Being God’s Friends
What would it look like?
“Abraham believed God, and it was imputed unto him for righteousness: and he was called the Friend of God.” James 2:23, KJV
Common to all three of the world’s monotheistic religions—Judaism, Christianity, and Islam—are the respect, if not reverence, they hold for Abraham. Though differing on many points, all three faiths find a common contact in the person of Abraham (Jewish, Genesis 12-25; Christian, Romans 4:1-25; Muslim, Koran, Sura II. 124-140) For Christians, the faith of Abraham serves as a prototype. Abraham was justified by faith. Abraham “believed in the Lord; and He [the Lord] reckoned it to him [Abraham] as righteousness” (Genesis 15:6; See Romans 4:3, 20-22; Galatians 3:6; James 2:23.). And as Abraham was right with God by faith, so too is every true Christian believer. Genuine Christians believe God’s Gospel and are saved (See 1 Corinthians 15:3-4; Romans 10:8-11.).

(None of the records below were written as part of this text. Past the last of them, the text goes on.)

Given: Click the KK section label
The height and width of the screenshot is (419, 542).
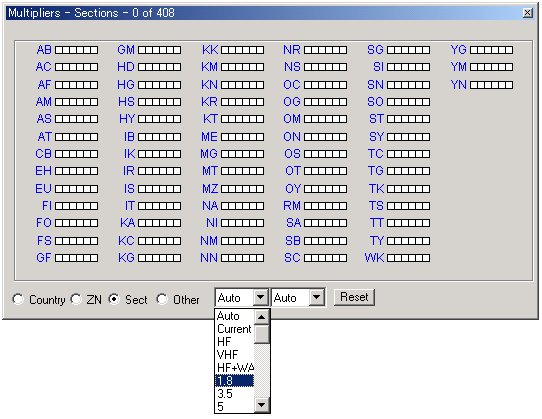Looking at the screenshot, I should (x=210, y=50).
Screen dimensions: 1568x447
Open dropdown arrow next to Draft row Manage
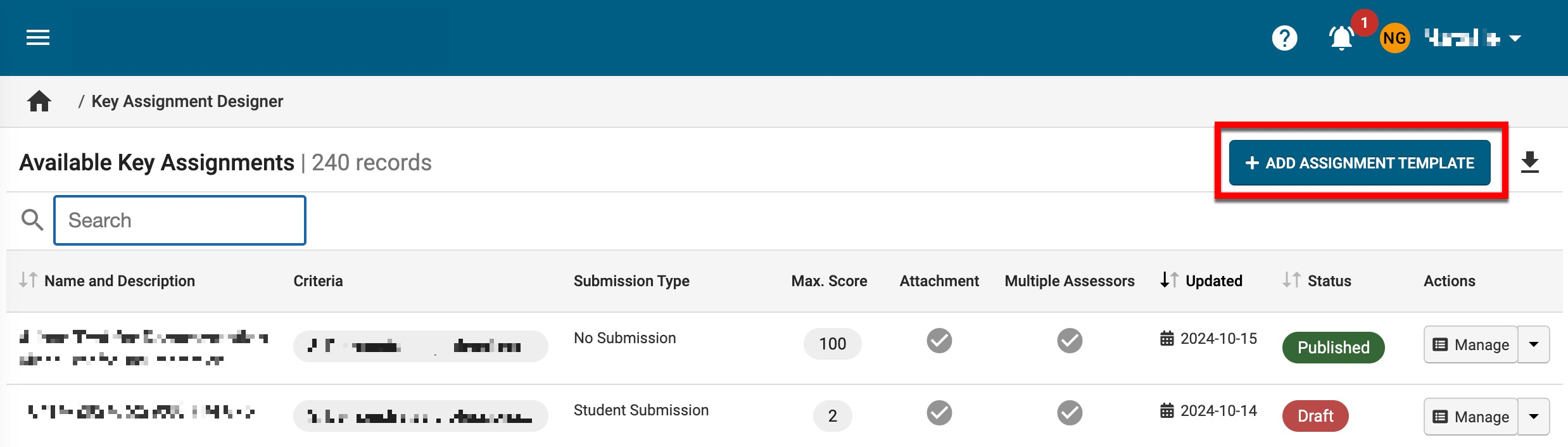click(x=1534, y=417)
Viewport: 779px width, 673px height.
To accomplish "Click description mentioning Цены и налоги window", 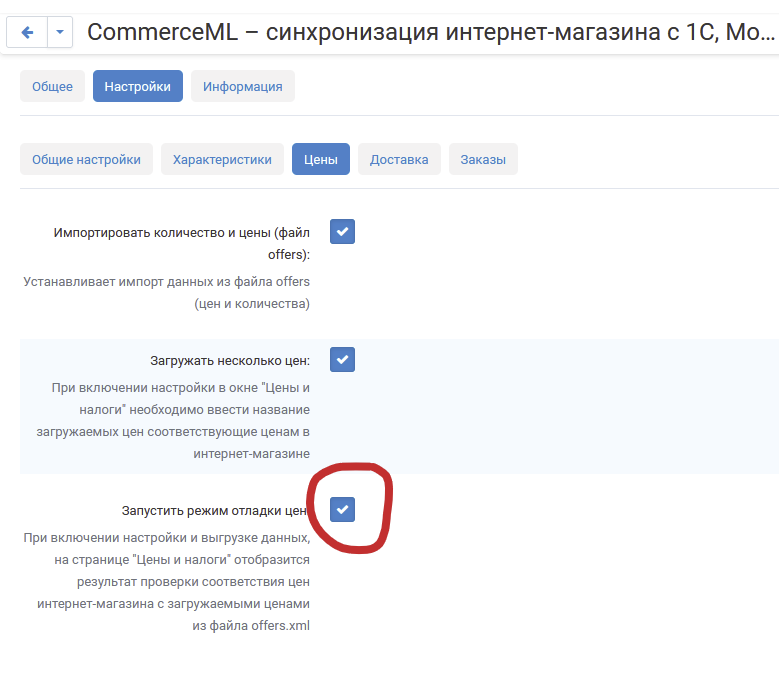I will point(180,419).
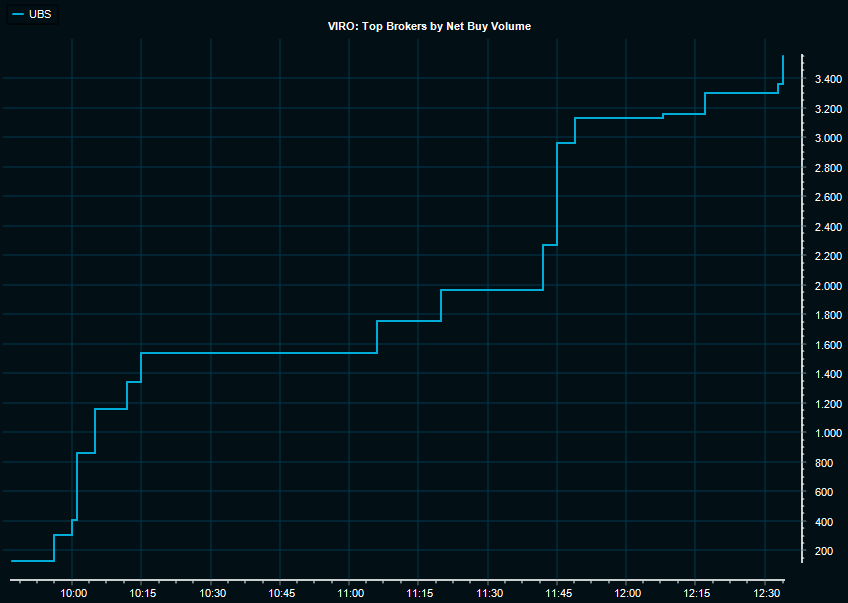The width and height of the screenshot is (848, 603).
Task: Click the 3.000 volume axis label
Action: tap(826, 138)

But given the prominence of the patriarch among the three monotheistic religions, it should not surprise us that Abraham’s God was targeted for ridicule by at least one of “the new atheists.” In an obvious linking of Abraham to the cultic excesses of Jim Jones (“about which,” he says,” we raise a bit more than a skeptical eyebrow”), and the religious jihad of Osama bin Laden (whom he says “we may leave . . . alone until he turns out to be planning, in a nonphantasmal way, the joy of suicide bombing”), Christopher Hitchens (1949-2011) remarked:
But if these things can be preached under the protection of an established religion, we are expected to take them at face value. All three monotheisms . . . praise Abraham for being willing to hear voices and then to take his son Isaac for a long and rather mad and gloomy walk. And then the caprice by which his murderous hand is finally stayed is written down as divine mercy. [1]
There you have it: For reason of guilt by association with two modern day villains—Jones and bin Laden—who lived four-thousand years after Abraham, God does not exist. We might label Hitchens’ protest the “immoral argument against the existence of God.”